§ **Goal**:
Return the stretch of material from the line containing "Select the Plan & billing receipt icon" through the line containing "Open Wallpaper settings", both included, with every character unchanged.

§ **Entries**:
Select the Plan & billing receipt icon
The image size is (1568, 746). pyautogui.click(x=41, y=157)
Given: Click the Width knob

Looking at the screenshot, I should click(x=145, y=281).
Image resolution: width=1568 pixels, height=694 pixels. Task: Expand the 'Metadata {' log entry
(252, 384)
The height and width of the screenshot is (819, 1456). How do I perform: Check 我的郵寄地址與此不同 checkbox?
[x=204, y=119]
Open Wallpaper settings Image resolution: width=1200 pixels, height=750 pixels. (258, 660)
==
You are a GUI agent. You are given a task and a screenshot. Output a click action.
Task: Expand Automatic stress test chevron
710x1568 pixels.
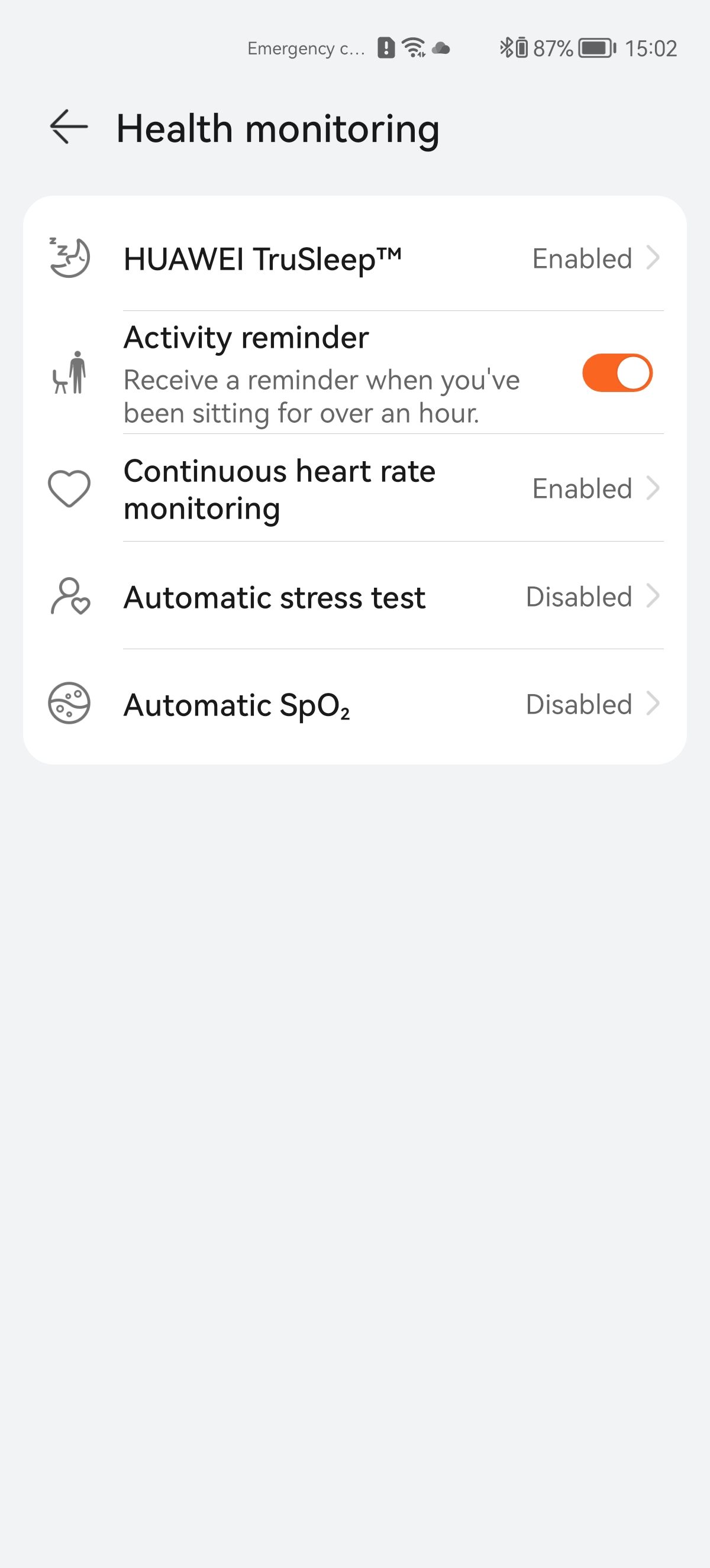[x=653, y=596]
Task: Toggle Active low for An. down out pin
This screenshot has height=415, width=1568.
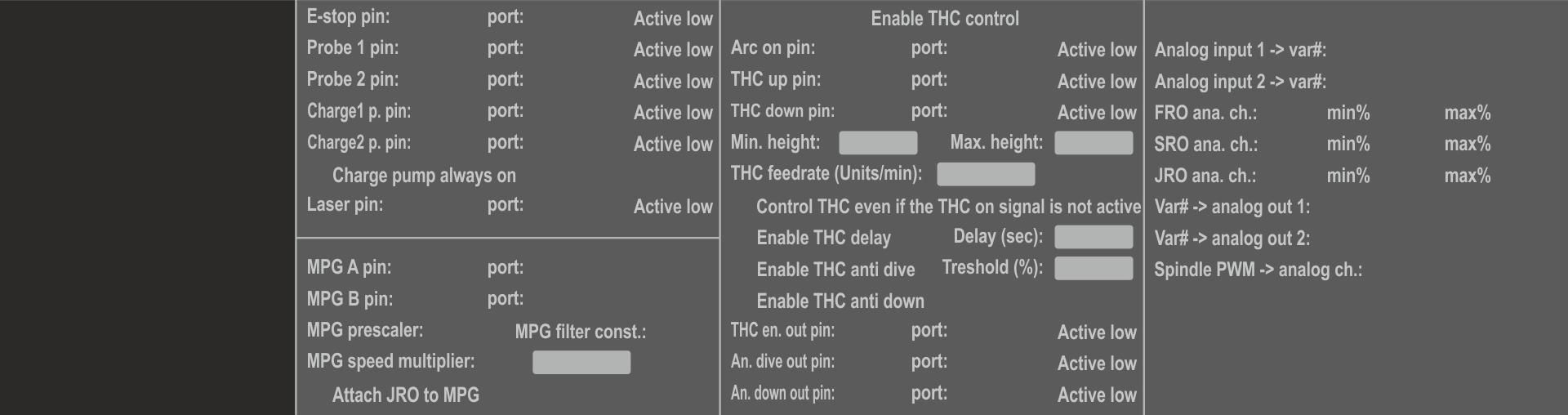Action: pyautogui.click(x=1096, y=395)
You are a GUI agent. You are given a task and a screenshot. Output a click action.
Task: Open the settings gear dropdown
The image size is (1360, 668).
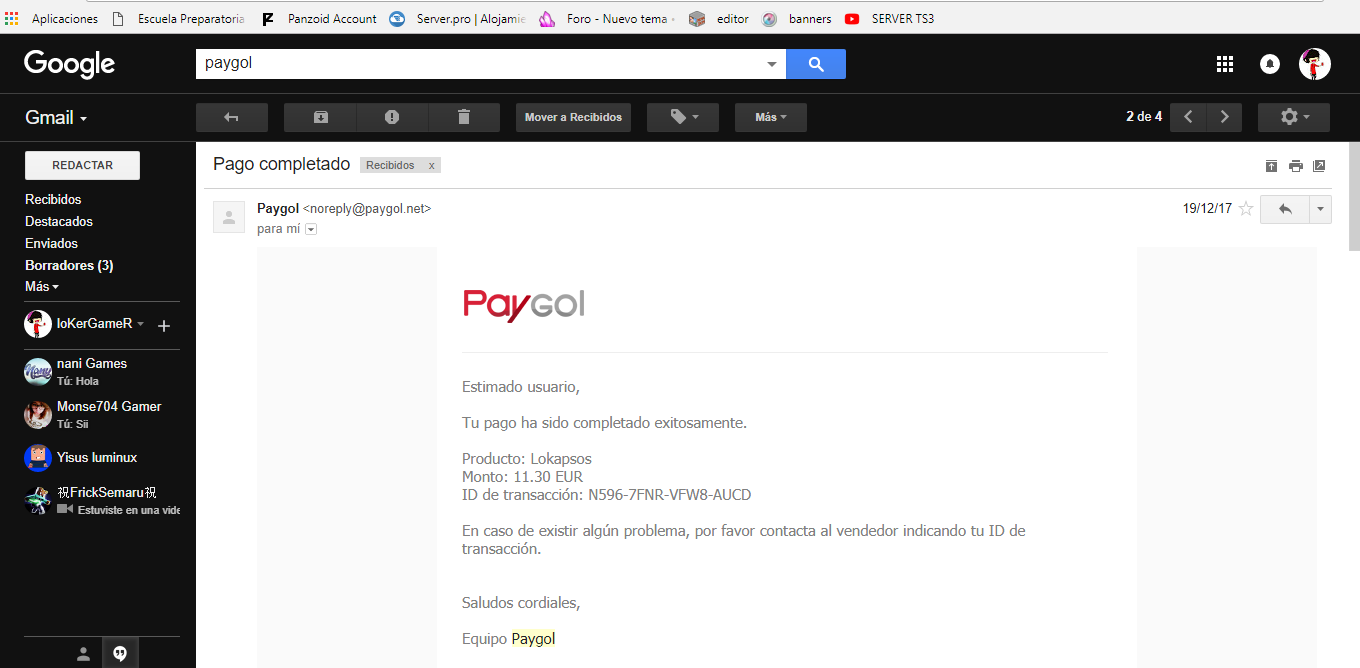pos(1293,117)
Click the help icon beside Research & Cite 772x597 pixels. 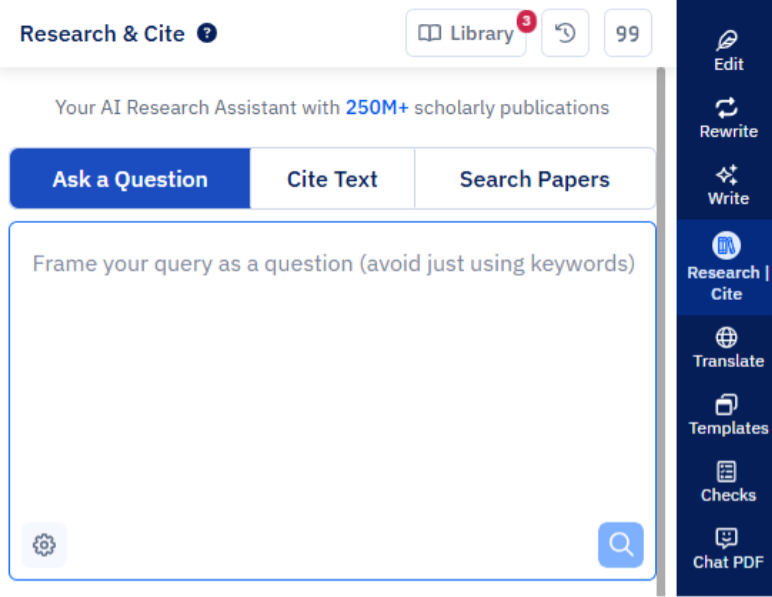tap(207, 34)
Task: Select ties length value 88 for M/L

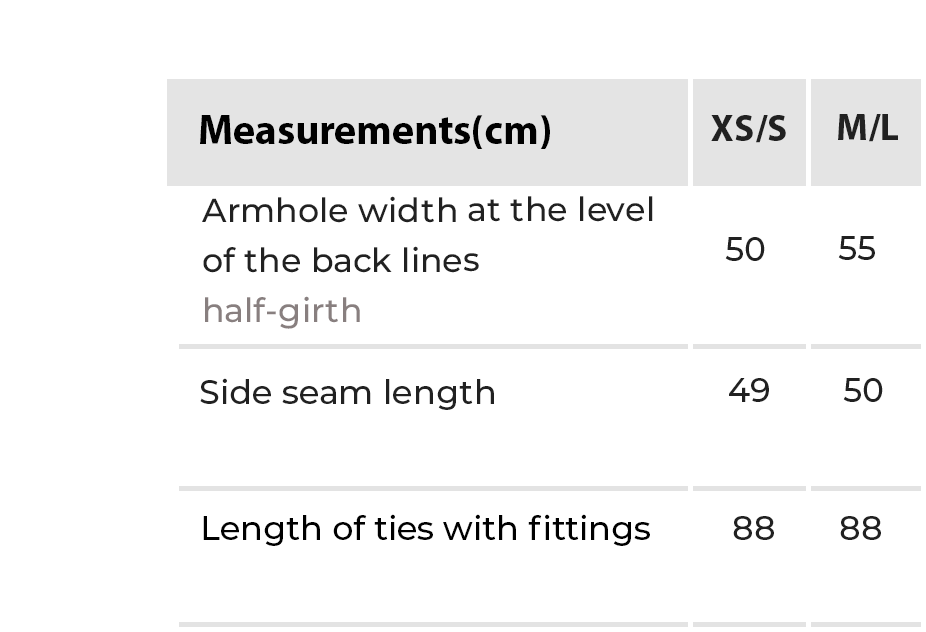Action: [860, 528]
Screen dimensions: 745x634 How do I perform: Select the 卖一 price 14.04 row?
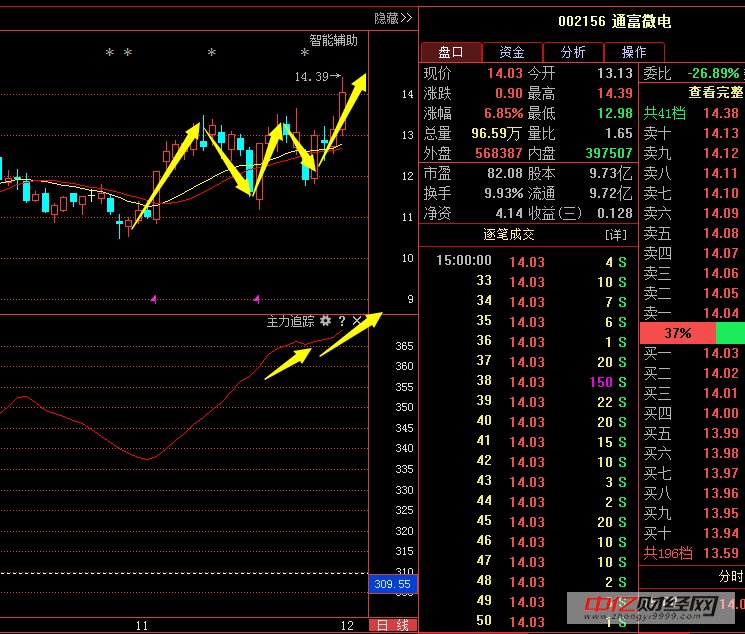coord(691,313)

§ **Task result**:
Select the Plan & billing receipt icon
The image size is (1568, 746). pyautogui.click(x=41, y=157)
Given: Click the Width knob

Looking at the screenshot, I should click(x=145, y=281).
Image resolution: width=1568 pixels, height=694 pixels. Task: Expand the 'Metadata {' log entry
(252, 384)
The height and width of the screenshot is (819, 1456). How do I perform: Check 我的郵寄地址與此不同 checkbox?
[x=204, y=119]
Open Wallpaper settings Image resolution: width=1200 pixels, height=750 pixels. (258, 660)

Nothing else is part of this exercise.